Judy Illes, professor of neurology, Canada Research Chair in Neuroethics at UBC
ON THE LIKELIHOOD OF REVERSE ZOONOSIS:
“Humans are the most abundant species on the planet. This virus is circulating broadly amongst us. The likelihood of a reverse zoonosis, or spill over back into wildlife is a concern. (In June, Dutch mink farms began a governmentordered cull over concerns minks infected with coronavirus could transmit it to humans.) If the virus establishes itself in a wildlife reservoir, it can change enough that if it spills back over into humans, we can have resurgent disease. We're not really doing much in the way of surveillance of wildlife or protection of wildlife to make sure that doesn't happen.”
Dr. Samira Mubareka
ON THE HUNT FOR A VACCINE:
“My biggest concern relates to our collective ability in the coming months to a year to determine what is the most effective vaccine, how will we be able to produce sufficient quantities for Canada and across the world, and how we can push corporate and government interests aside for collaboration and co-operation for testing and production
… As the numbers of cases decrease around most of the high-income countries, we will need to turn for support to the lower-income countries to test these vaccines in a safe and ethical manner … and ensure that the vaccine will then be distributed across the globe … We cannot give up this time … This virus will be with us for a long time.”

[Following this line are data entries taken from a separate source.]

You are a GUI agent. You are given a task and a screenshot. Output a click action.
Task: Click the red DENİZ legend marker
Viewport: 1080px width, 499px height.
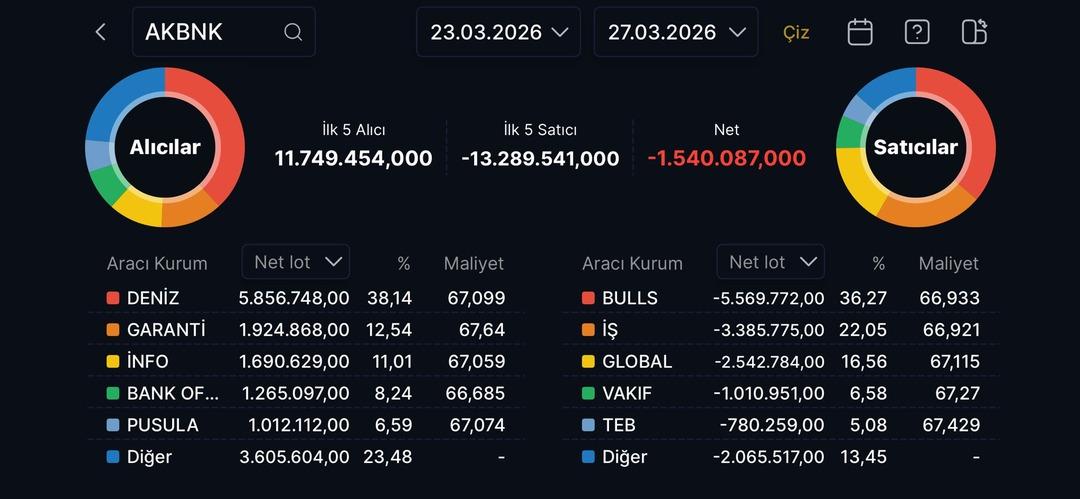113,298
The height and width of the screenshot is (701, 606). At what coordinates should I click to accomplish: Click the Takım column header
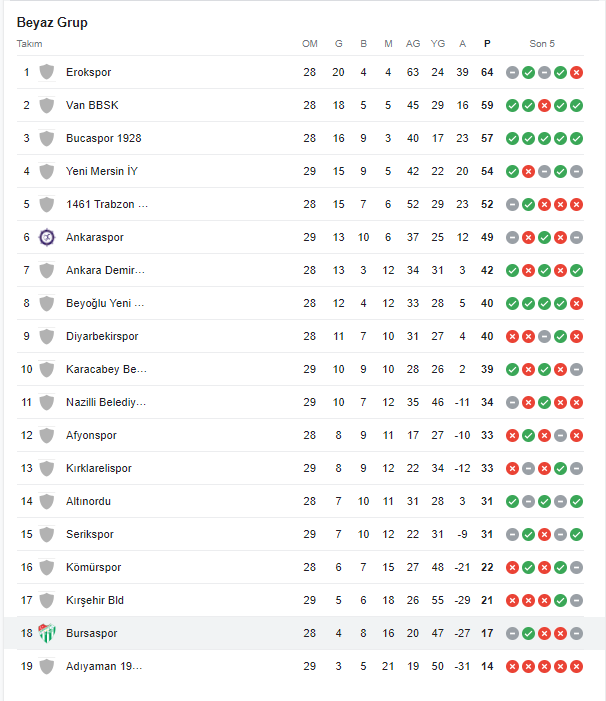30,44
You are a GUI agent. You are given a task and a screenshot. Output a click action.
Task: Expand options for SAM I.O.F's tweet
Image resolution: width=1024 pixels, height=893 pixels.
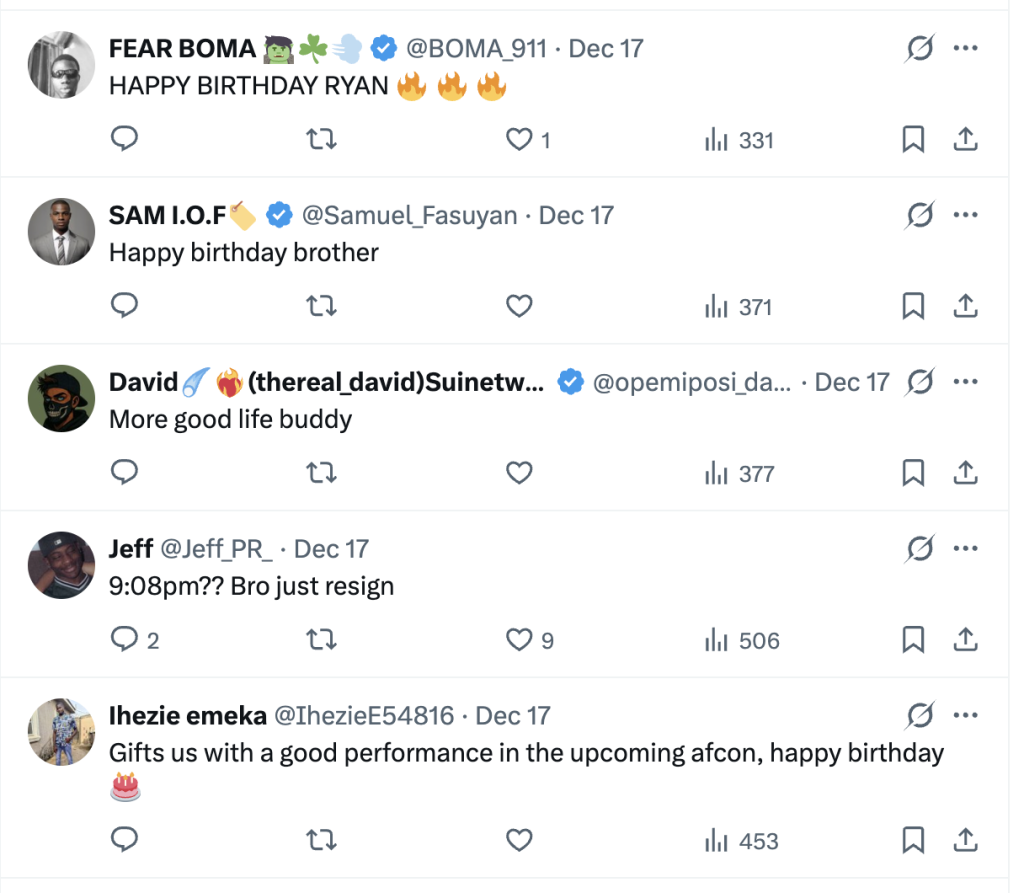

Eric Arts, professor of microbiology and immunology, Western University in
London “There is a growing anti-vaccination sentiment in Canada and the U.S. Our most recent research indicates 20 per cent of Canadians, and 25 per cent of Americans would not get vaccinated. If those numbers continue to grow, that will seriously undermine the effects of vaccination for battling the coronavirus.”
— Taylor
ON WHAT WE NEED TO DO NOW:
“What we will or should do differently is start waking up to the fact that we are all connected to the point that our individual and collective fate — pandemics, global warming, nuclear weapons, artificial intelligence — is inseparable from that of those living on the other end of the world. And this is where we can find an opportunity to start developing what the Dalai Lama calls ‘a sense of oneness.' Because the major 21st century problems cannot be solved within borders with the traditional me vs. you, or us vs. them mindset, but require a unified global approach that can come only after we stop seeing ourselves as different.”
Futurist Nikola Danaylov “The biggest challenge for the next 100 days will be to take conversations offline, depoliticize everyday life and rediscover the shared humanity and solidarity that seemed to have been awoken in the pandemic early days.”